靖王起太后的事:“听那意思是快不行了,怎么着也得回去见一面吧?”
孟观潮没听到似的,目光悠远地望着远方。
靖王存心给孟观潮添堵,“你要是想等她咽气再回去,倒也成。我只是担心,到时候宫里宫外乱成一锅粥,太后的丧葬恐怕都会变成一场笑话。”
“不能够。”孟观潮笑微微地凝了靖王一眼,“除非有人趁乱生事。”
靖王斜睇着他,“用这种事难为那崽子?在你眼里,我就是那种人?”
孟观潮端详着他,“你不是。”完,取出酒壶,喝了一口酒。
靖王听了,反倒不乐意了,“嗳,我想跟你吵一架呢,你别这么顺着我啊。”
孟观潮哈哈一笑,“贱骨头吧你?”
靖王作势要踢他,“你老毛病见好了,嘴怎么还这么毒?”
孟观潮轻巧地避开。
靖王仍旧不饶他,亦步亦趋,“给我几下就饶了你。”
孟观潮笑意更浓,反过来作势要踢靖王,“做什么梦呢?你脑袋让门夹了吧?”
靖王又气又笑,“你脑袋才让门夹了!今儿不揍你一顿不算完。”
很罕见的,两个大男人嘻嘻哈哈地闹起来。
当晚,两个人在下榻的驿馆喝酒、谈笑,没让人服侍在侧。
靖王道:“明儿我就回去了。凡事得有个度,我掺和得太多,就算是心底要帮你,别人却不会这么看。”

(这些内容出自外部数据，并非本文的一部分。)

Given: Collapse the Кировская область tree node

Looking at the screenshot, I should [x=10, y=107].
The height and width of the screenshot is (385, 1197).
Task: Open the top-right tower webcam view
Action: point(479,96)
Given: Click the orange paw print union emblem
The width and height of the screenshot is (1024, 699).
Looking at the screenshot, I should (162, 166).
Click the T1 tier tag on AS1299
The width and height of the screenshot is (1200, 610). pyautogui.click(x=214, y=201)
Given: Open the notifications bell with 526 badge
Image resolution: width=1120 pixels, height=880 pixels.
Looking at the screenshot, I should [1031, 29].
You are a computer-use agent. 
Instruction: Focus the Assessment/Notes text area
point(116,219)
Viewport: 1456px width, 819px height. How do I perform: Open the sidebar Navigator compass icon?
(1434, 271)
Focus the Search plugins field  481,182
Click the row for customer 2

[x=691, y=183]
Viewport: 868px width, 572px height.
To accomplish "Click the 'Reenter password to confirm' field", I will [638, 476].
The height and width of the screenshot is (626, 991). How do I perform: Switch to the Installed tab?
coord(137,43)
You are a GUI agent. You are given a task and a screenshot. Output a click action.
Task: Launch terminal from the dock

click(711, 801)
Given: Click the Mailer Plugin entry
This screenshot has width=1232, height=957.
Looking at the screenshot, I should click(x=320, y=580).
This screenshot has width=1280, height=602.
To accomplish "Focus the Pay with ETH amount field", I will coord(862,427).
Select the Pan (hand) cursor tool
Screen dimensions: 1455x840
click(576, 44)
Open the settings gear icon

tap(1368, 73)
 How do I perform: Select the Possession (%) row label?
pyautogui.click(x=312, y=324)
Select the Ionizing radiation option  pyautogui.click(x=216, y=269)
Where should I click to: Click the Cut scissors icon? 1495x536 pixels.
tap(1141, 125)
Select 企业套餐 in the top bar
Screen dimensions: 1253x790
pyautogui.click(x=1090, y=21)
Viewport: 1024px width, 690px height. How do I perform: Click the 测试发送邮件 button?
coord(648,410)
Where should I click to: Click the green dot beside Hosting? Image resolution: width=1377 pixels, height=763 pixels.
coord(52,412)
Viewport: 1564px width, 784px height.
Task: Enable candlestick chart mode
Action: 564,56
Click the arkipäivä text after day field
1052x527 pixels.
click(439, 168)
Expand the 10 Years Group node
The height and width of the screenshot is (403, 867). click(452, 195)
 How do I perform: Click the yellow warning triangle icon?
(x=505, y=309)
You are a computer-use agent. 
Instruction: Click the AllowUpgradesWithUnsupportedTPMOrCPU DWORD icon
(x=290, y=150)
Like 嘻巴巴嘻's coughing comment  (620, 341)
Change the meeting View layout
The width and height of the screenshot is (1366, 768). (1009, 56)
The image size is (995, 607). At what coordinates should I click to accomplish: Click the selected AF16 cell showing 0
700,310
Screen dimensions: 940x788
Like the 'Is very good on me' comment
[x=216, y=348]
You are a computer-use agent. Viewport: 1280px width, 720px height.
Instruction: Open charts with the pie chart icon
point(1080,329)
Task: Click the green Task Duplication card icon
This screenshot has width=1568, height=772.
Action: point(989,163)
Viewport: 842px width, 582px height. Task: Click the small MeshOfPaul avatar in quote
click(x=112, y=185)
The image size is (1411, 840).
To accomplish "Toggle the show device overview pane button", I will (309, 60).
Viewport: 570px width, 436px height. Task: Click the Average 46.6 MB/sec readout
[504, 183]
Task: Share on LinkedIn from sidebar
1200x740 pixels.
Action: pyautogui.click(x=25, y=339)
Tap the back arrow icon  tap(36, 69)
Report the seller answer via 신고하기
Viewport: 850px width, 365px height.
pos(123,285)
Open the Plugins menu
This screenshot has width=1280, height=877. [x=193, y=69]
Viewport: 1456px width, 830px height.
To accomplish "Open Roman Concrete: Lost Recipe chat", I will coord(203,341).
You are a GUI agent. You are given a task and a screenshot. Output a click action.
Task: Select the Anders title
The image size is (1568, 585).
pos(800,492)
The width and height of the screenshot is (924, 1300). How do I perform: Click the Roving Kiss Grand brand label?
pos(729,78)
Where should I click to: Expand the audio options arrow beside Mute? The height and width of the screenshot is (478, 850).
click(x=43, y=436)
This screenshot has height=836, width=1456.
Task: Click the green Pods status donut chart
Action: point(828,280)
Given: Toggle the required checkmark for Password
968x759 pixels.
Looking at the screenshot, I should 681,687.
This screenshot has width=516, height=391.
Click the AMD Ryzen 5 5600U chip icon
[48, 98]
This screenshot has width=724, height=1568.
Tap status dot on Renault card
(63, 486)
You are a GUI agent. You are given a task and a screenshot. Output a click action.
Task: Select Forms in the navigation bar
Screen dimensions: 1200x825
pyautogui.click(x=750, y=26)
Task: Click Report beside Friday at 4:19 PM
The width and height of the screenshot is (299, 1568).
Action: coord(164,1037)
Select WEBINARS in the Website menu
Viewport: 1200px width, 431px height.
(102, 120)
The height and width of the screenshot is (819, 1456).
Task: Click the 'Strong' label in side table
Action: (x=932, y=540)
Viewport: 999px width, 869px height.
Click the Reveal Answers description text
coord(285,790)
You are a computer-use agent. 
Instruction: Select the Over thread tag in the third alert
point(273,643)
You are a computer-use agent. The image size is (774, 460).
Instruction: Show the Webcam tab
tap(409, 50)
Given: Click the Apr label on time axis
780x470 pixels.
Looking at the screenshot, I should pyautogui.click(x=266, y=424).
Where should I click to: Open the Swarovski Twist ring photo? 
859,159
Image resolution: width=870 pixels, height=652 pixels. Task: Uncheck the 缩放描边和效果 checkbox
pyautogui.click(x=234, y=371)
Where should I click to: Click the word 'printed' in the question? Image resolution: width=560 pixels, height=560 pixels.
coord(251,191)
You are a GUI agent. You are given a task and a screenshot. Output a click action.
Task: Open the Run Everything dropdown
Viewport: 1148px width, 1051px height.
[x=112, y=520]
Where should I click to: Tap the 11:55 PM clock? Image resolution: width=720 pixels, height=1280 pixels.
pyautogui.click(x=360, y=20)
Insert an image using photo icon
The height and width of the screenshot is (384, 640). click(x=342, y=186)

孟观潮嗯了一声,“冰冻三尺非一日之寒。谁叫你自作孽。”
靖王笑着和他干了一杯酒才道:“我还就得这么自作孽。到如今,先帝的儿子,除了那崽子,只有我活下来了。”
孟观潮笑着给彼此斟满酒杯,“知道你活着,不然我每日是被一只碎嘴糟糠的鬼缠着不成?”
靖王莞尔,又看一眼酒杯,“你这一阵,酒喝的太多了,克制着些。慎宇,喝酒会影响药效。”
“啰嗦。”孟观潮轻斥一句,神色却很温和,“你也没少亲力亲为地救人,回去之后,好生调养。”
“不然呢?”
“不然?”孟观潮一笑,“不然就像是往你骨头缝里灌了冷风,再塞一把铁砂。犯病的时候,骨头缝里都凉飕飕的,铁砂就跟被人往死里揉搓一般。”
靖王想了想,轻轻吸进一口气,喝了一大口酒,“那我回去是得好生调养。我可不想变成你这德行,难受不,一犯病就没句好话。我要跟你似的,跟颖逸不就只剩掐架了?”
孟观潮莞尔。
靖王岔开话题,“这回,你找的几个江湖门派可没少出力帮衬。”
“你那边不也一样。”
这情形是二人最欣慰的事情之一。
“不过,我顺带着发现了你一些猫腻。”靖王笑道,“近几年你广铺财路,自己没少赚,一些手持兵权的封疆大吏,还有几个门派,都因你有了丰厚的进项。怪不得,在这当口,一个个的都自发地出人出力又出钱。”
这件事,孟观潮倒是不介意跟靖王交底:“是弟兄们一起谋得的局面。
“国库空虚,实在给不了将士应得的奖赏,那些总督、总兵,赚的银钱全都贴补军需了。
“每到年关,我还要挨个儿贴补他们,不然一个个的还是穷得叮当响。
“至于那些门派,也要过日子,他们通过做生意过得好些,便能专心致志地跟别的帮派争地位,而不会因为手头拮据生事。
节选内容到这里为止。